Phospholipid vesicles containing bovine heart mitochondrial cytochrome c oxidase and subunit III-deficient enzyme: Analysis of respiratory control and proton translocating activities

Abstract

Phospholipid vesicles containing bovine heart mitochondrial cytochrome c oxidase (COV) or subunit III ( M r 29884)-deficient enzyme (COV-III) were characterized for electron transfer and proton translocating activities in order to investigate the relationship between the respiratory control ratio (RCR) and the apparent proton translocated to electron transferred stoichiometry ( H + e − ratio) in these preparations. We did not observe a quantitative correlation between the RCR value and the H + e − ratio in the preparations. Significant deviation between these two parameters was observed in COV-III and also in COV. However, a new parameter, RCR val, did show a linear relationship with the H + e − ratio of each preparation. Subunit III (SIII)-deficient cytochrome c oxidase isolated by either native gel electrophoresis or chymotrypsin treatment and incorporated into COV-III exhibited H + e − ratios of 0.34 ± 0.10, compared to 0.63 ± 0.09 for COV, emphasizing that the 50% decrease of proton translocating activity is independent of the method of removal of SIII from the enzyme.

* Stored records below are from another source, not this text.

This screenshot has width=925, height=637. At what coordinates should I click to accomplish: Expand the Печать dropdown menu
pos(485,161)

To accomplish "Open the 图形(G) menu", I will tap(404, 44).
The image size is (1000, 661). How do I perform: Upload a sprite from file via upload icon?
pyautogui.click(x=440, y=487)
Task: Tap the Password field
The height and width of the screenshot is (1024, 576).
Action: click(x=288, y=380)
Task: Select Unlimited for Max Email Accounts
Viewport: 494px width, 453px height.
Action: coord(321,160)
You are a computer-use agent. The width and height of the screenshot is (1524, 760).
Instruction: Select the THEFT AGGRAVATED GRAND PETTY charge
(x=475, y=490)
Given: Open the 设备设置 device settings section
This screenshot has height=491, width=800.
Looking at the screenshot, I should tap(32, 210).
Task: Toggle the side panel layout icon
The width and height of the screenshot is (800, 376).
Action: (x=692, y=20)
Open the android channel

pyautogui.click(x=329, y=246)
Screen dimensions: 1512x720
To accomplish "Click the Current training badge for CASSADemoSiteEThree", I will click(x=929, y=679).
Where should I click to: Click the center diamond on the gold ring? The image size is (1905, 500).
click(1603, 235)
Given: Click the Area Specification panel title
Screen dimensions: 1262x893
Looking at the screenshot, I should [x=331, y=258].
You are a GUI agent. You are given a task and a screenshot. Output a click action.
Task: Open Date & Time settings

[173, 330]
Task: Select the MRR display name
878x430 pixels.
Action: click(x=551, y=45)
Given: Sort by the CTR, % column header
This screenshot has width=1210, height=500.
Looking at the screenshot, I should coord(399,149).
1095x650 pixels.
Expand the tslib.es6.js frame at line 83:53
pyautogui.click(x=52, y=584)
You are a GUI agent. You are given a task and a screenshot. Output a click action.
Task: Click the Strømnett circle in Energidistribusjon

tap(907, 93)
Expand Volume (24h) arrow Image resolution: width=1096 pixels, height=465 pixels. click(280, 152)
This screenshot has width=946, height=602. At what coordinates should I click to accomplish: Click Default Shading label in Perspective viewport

COV and COV-III also showed similar rates of alkalinization of the extravesicular media after the initial proton translocation reaction (0.07–0.09 neq OH −/s), suggesting that these two preparations had similar endogenous proton permeabilities. In contrast, cytochrome c oxidase (COX) treated with Triton X-100 (3 mg/mg COX) and incorporated into phospholipid vesicles [COV (+TX)]exhibited slower rates of alkalinization (0.04 neq OH −/s), while having a H + e − ratio similar to that of COV (0.66 ± 0.10). The passive proton permeabilities of these preparations were tested by valinomycin-induced K + H + exchange activity. COV (+TX) and COV-III exhibited similar pseudo-first-order rate constants (10 peq OH −/s), while COV had a 20-fold higher rate constant. These results taken together suggest that the different preparations of COX-containing phospholipid vesicles have different biophysical properties. In addition, the decrease in proton-pumping activity observed in COV-III is due to removal of SIII from COX, suggesting that SIII may act either as a passive proton-conducting channel or as a regulator of COX conformation and/or functional activities.